Conductor: Yannick Nézet-Séguin
Rachmaninoff: Piano Concerto No. 1 in F-sharp Minor, Op. 1 - Lang Lang
Mahler: Symphony No. 10 in F-sharp Major (Deryck Cooke, 1976)
The Chinese are coming! To Carnegie Hall, of all places. The first one arrived last Wednesday evening as classical music superstar Lang Lang was the soloist for the Philadelphia Orchestra, three days before Yuja Wang headlines her own recital also in the Stern Auditorium. Two very different styles, two equally exciting performers.
Not a bad way to conclude my Carnegie Hall season.
On Wednesday, the main work of the evening was going to be musicologist Deryck Cooke's 1976 version of Mahler's Symphony No. 10, a monumental work that could have easily filled a shortish concert, but apparently the orchestra's unstoppable music director Nézet-Séguin decided not to stop there, but to start things off with Rachmaninoff's Piano Concerto No. 1, whose youthful energy seems tailor-made for Lang Lang's trademark impetuous playing.
And his playing was impetuous indeed, but this time it was at least justified by the intrinsic exuberance of Rachmaninoff's first piano concerto, which was later revised and is now chock-full of flashy passages as well as more subtle lyricism. While the composition's numerous qualities do not quite match the immediate appeal of the poppish No. 2 or the sweeping grandeur of the mighty Rach 3, the No. 1 is nevertheless extremely engaging in its unapologetically brazen Romanticism. And if the naturally extroverted pianist occasionally indulged in some over-the-stop theatricals, his musical performance was simply too genuinely thrilling to quibble about them. The orchestra kept a discreetly efficient presence revolving around the fired-up soloist, and the captive audience was totally satisfied.
Maybe mindful of the long endeavor coming up after intermission, Lang Lang kept his encore – Chinese composer Mingxin Du's "Dance of the Coral" – appropriately short, nice and sweet. And understated.

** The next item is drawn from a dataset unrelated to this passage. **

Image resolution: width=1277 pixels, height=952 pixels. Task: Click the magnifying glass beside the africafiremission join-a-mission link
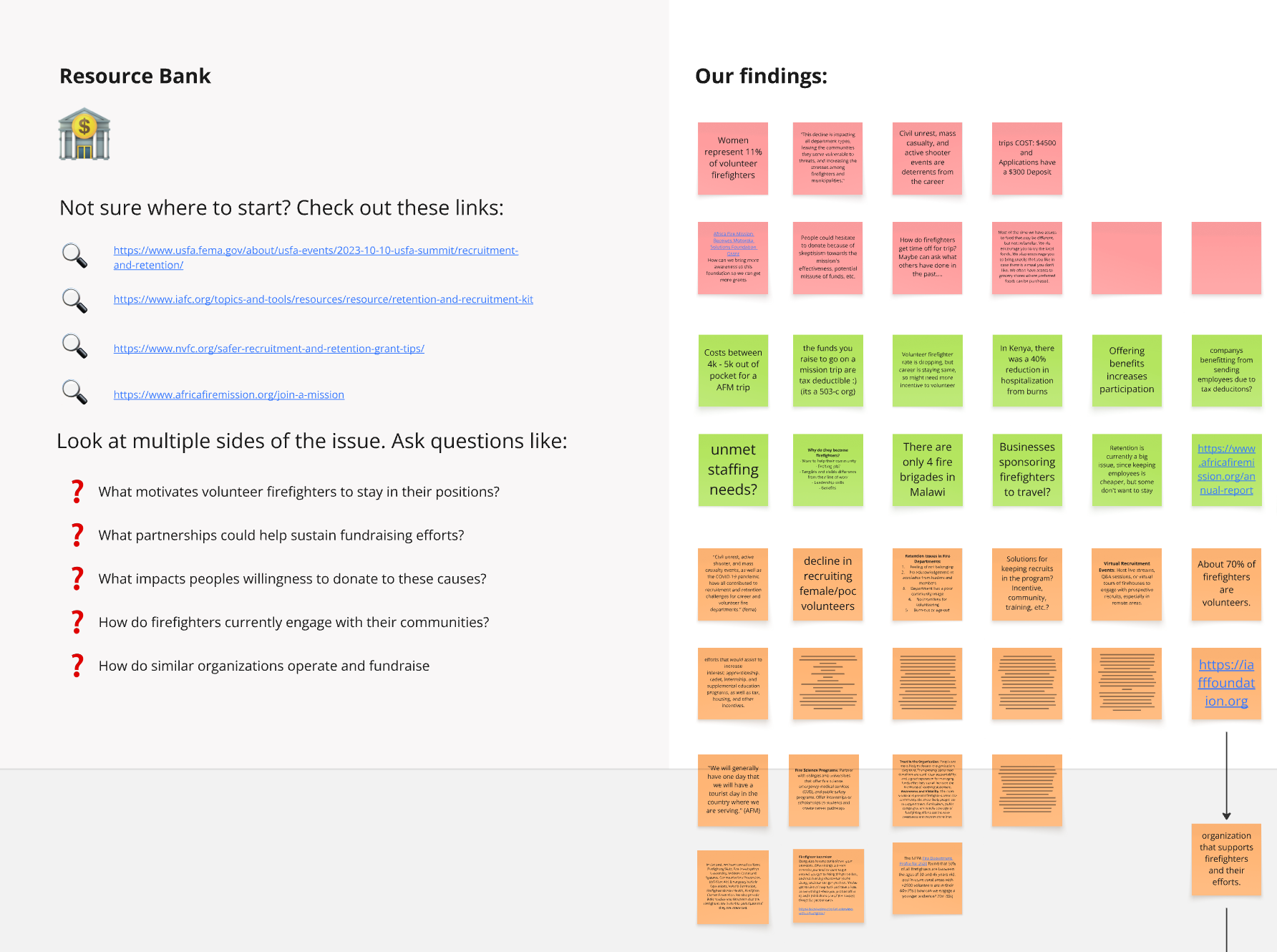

There were quite a few empty seats after intermission in the previously packed Stern Auditorium, proof that some people are more interested in catching a major music phenomenon than curious about experiencing an extended symphony that may or may not be considered to be part of Mahler's œuvre. But even if logically it is not Mahler's work, except for the fully completed first movement, the 75-minute journey is still worth-taking, as the audience who stayed on Wednesday evening can attest.
Written when Mahler was facing serious professional, marital and health crises and remaining a work in progress for a long time after his untimely death, his Symphony No. 10 as completed by Deryck Cooke with the permission of Mahler's widow is well-known for sounding Mahlerian to a fault and for annoying some die-hard purists to no end. But it exists, so why not give it a chance, especially when it is played by an orchestra much celebrated for their expert handling of Romantic and post-Romantic pieces.
The stunningly beautiful, unmistakably foreboding viola opening quickly proved that the Philadelphians still had it, and if the rest of the performance was not always as impeccably consistent, which after all cannot be unexpected considering the composition's history, there was still a lot to enjoy and ruminate over. By now Nézet-Séguin obviously knows how to bring out the best out of his dedicated musicians and on Wednesday they all treated us to truly exceptional moments. And that was more than enough.